アフリカ「10億人市場」の素顔③--「自律」の条件

中島みゆき


 ザンビアの首都・ルサカ市内を車で走っている時、あるロゴが目に入った。遺伝子組み換え技術で圧倒的なシェアを持つ多国籍バイオ企業、モンサントのロゴマークだ。「なぜここで?」と気になった。
■ハイブリッド種子の実証農場
 ザンビアは、遺伝子組み換え食糧による援助を拒否した国という印象が強かった。2002年、干ばつで食糧難に直面したザンビアに米政府が提供しようとしたトウモロコシに遺伝子組み換えのものが混ざっていることを知ったザンビア政府はこれを拒否した。当時のザンビアは人口の2割以上の食糧が不足していたが、健康被害や在来種との交配、生態系への影響が予知できないと断ったのだ。
 では目の前にある、この大きな建物は何なのだろう。
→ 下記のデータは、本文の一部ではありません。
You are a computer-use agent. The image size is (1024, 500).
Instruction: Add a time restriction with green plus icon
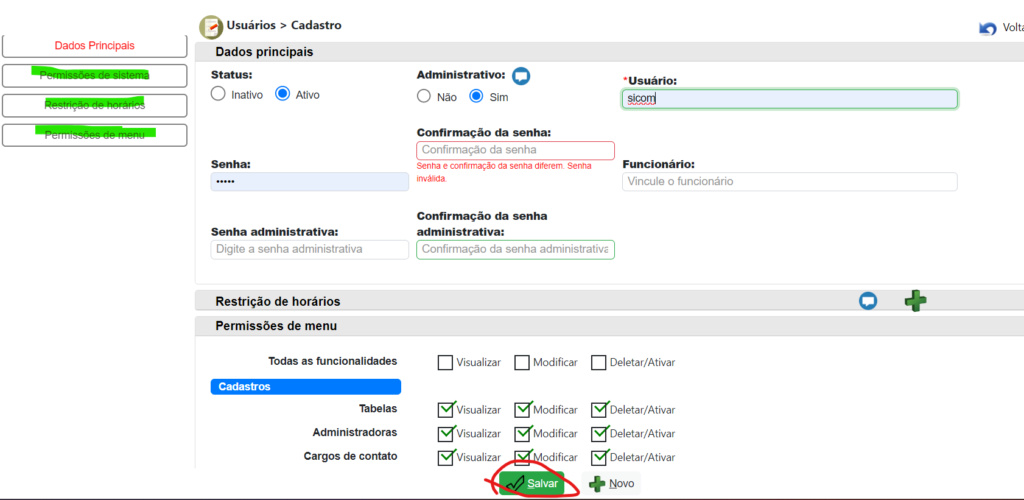click(x=915, y=300)
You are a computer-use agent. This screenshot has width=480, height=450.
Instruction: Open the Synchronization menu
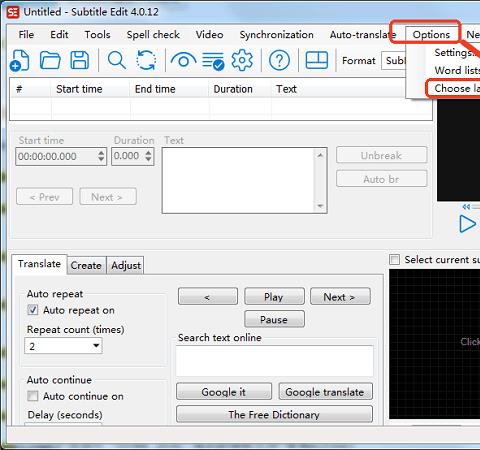(276, 35)
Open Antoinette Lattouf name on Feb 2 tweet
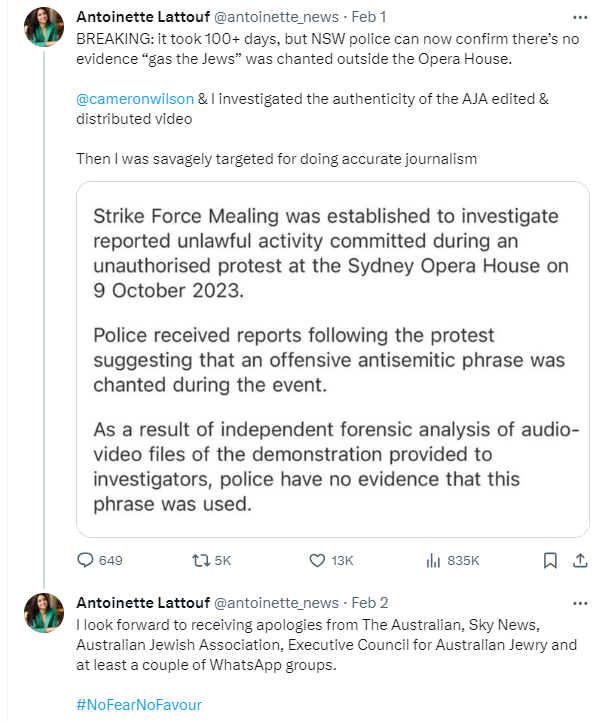 tap(143, 603)
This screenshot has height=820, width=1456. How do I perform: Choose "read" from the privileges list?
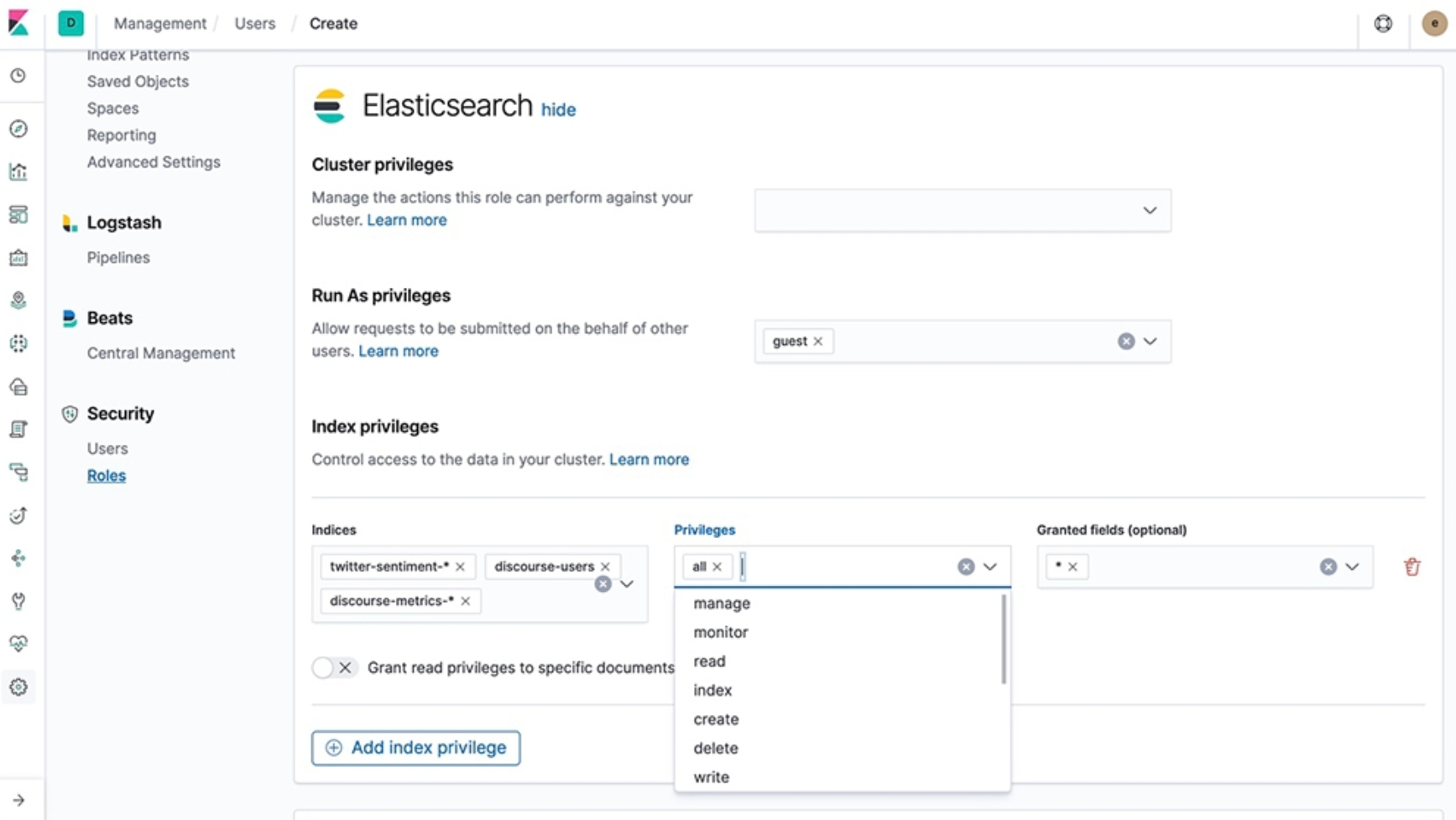(709, 661)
よく見ると壁に「デカルブ・ハイブリッド種子」と、トウモロコシを形どったマークが描かれてる。デカルブはモンサント傘下の種子会社だ。「なるほど」と思った。
 ハイブリッド種子とは、人為的な交配によって多収性や栽培安定性など優れた性質を実現した種子のこと。ただしその特性は1代限りで、2代目以降は形質が一定しなくなる。ルサカのモンサントの壁には、青々と茂るトウモロコシ畑の写真の横に、6種類のデカルブ種子の品種名と早収性や乾燥耐性、病虫害への強さなどの特徴が列挙されていた。
 ルサカ郊外の幹線道路沿いにはザンビアで高シェアを誇るSeed CoはじめMRI、ZAMSEED、Pannarといった種子会社や品種目が書かれた看板の立った実証農場が並んでいる。田舎町のロータリーに種子会社の事務所があるのも見かけた。聞くと、こうした実証農場では種子会社が種子だけでなく肥料なども提供してくれるのだという。
■「援助」で変質した農業
 急激な人口増加と気候変動による干ばつリスクが高まるアフリカでは、食物の安定的な増産が急務となっている。種子会社は、乾燥耐性や収量の安定をうたった種子や肥料の販売で競い合っている。モンサントは2008年から、アフリカ農業技術基金(African Agricultural Technology Foundation,AAFF)や国際トウモロコシ・小麦改良センター(International Maize and Wheat Improvement Center,CIMMYT)、ケニア、南アフリカ、タンザニア、ウガンダ各国の国立農業研究機関とともにアフリカ独自の乾燥耐性トウモロコシ品種を開発するWEMA(Water Efficient Maize for Africa)計画に参加し、遺伝子技術を提供している。